Required tasks
**1.** Output the passage from the essay on Japan's aging shoppers, starting with "Back to the" and going on through "high-tech wheel chairs.".
**2.** Answer these questions from the essay on Japan's aging shoppers:
(a) What is the title of the section on changes in society that the essay focuses on?
(b) From which shopping district is Stefan Theil reporting?
(c) Which two products are advertised along the streets?

>> start Source

Since "The world of 2012" covered a broad spectrum of topics hinging on politics, business school and society, for the sake of brevity I decided for the present to limit myself to changes in society that has the eye - catching title "Young at heart". These Young at Heart are the over 60s also called the Senior citizens. The essay strangely begins with this statement.

"From toys and theme park rides for old folk to cosmetics for pallid skin, even youth obsessed industries are retooling for our aging planet".

So the planet is aging, not by itself but with old folk. I am sorry to disappoint the readers but the writer Stefan Theil seems mostly not to generalize on worldwide data but on data from one country. He is reporting from Kihabara Shopping District, Tokyo. Well. Prosperous Tokyo is a far cry from our own but yet the survey could throw some light on emerging trends in our society too, especially among the more affluent. Further in the field of demography Japan and our country share a common feature in that both have a top heavy population with the over 60s increasing in number. And who knows, now that the Devil has departed and the war is over what with all the rosy plans ahead we might be economically proximate to Japan come 2012. Nothing pays like optimism.So I read on. The writer informs that on the streets of 2012 once dominated by electronic dealers and toy stores a new business is opening its doors.

That is to say (if any over 60 is dumb enough not to understand) that the child population has vastly decreased in 2012 while the old population has bloated in numbers and forms the main segment of the shopping population. Here too one can draw a parallel. The child population of the major community in our country is said to rapidly decrease what with them getting transformed into the main disciples of Family Planning Gurus.

Back to the article, along the streets flash advertisements of whalebone walking canes (I wish I could get one) and the newest high-tech wheel chairs.

>> end Source
>> start Material

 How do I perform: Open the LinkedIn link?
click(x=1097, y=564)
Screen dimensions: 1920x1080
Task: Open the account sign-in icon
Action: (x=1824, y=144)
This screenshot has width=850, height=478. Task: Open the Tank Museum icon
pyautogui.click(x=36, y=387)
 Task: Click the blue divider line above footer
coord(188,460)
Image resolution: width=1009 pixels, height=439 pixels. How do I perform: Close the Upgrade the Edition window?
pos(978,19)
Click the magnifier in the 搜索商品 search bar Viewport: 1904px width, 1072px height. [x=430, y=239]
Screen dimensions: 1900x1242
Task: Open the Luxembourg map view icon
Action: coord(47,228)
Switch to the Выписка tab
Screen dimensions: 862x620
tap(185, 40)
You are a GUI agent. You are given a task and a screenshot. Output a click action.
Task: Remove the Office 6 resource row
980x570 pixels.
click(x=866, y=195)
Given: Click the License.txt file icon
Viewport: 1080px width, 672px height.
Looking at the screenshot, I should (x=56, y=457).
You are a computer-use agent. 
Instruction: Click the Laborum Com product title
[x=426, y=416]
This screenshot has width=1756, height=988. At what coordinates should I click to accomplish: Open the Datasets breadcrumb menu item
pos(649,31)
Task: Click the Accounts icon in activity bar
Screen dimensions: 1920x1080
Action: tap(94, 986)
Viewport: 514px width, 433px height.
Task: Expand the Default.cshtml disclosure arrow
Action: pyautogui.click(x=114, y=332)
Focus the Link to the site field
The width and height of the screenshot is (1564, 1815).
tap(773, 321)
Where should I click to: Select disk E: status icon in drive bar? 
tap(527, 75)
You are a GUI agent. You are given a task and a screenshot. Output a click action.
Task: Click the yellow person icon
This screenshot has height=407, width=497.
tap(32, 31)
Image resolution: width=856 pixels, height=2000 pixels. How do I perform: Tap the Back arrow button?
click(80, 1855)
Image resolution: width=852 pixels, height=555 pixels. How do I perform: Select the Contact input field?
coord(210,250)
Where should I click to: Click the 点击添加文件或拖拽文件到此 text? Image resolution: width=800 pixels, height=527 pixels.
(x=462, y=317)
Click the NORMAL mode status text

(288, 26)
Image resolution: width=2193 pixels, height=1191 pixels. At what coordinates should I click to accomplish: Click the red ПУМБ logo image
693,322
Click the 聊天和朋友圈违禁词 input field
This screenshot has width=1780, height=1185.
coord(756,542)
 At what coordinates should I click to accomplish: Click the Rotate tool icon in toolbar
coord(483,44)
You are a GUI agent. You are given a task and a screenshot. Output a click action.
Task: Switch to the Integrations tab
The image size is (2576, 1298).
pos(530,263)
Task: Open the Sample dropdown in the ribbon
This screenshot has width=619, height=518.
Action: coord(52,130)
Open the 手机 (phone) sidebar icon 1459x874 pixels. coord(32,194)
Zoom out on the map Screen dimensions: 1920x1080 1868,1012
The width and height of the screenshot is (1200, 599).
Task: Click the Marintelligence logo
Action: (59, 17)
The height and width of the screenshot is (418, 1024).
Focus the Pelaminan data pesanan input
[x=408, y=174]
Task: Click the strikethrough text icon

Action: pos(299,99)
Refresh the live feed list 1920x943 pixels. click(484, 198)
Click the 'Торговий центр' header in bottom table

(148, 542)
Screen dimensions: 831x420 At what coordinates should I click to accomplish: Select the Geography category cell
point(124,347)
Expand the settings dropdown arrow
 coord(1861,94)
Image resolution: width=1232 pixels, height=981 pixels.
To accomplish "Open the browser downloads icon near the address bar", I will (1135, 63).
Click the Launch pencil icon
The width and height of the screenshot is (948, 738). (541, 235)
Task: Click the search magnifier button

>> end Material

Replies
**1.**
Back to the article, along the streets flash advertisements of whalebone walking canes (I wish I could get one) and the newest high-tech wheel chairs.

**2.**
(a) "Young at heart"
(b) Kihabara Shopping District, Tokyo
(c) Whalebone walking canes and the newest high-tech wheel chairs